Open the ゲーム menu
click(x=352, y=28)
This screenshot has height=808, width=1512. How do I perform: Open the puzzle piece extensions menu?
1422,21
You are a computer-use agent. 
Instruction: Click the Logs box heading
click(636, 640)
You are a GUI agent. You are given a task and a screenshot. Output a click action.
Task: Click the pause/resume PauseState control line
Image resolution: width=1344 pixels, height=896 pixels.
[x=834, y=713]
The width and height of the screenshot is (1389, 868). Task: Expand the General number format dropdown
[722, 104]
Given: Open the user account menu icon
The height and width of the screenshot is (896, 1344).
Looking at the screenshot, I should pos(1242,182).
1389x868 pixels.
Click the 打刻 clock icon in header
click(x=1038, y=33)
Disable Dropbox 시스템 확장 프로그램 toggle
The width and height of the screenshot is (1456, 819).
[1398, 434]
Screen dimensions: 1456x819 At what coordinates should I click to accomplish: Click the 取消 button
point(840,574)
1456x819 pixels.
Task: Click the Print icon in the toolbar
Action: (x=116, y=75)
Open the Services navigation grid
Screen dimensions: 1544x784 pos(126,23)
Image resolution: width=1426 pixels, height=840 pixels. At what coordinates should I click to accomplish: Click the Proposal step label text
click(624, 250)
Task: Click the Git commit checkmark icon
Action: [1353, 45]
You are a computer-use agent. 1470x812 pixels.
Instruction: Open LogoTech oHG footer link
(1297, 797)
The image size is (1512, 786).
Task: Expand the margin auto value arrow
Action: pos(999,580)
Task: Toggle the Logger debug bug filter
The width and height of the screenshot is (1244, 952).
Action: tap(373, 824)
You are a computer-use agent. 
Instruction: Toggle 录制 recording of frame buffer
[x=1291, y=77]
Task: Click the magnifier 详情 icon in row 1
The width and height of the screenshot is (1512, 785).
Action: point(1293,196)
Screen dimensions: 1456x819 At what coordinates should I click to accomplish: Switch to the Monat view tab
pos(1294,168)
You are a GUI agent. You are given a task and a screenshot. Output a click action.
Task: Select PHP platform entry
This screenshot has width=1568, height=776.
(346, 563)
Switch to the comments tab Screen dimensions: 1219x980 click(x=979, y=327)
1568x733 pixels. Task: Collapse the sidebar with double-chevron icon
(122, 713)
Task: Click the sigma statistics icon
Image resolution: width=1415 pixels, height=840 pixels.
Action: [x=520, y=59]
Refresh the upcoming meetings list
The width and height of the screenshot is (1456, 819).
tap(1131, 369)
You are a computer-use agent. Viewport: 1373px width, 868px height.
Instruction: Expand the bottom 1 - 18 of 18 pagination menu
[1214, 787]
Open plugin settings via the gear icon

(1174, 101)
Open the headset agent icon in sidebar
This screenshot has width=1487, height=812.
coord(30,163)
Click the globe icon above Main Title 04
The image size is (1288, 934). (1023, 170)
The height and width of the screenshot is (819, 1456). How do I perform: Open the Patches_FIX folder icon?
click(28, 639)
^^^^^^^^^^^^^^^^
§ **Description of the task**
Check the data for the word "computer" and pull out the lines that have it.

§ **Response area**
You are a computer-use agent. 
You are a computer-use agent. 1470x812 pixels.
You are a computer-use agent. 
You are a computer-use agent. Viewport: 1373px width, 868px height.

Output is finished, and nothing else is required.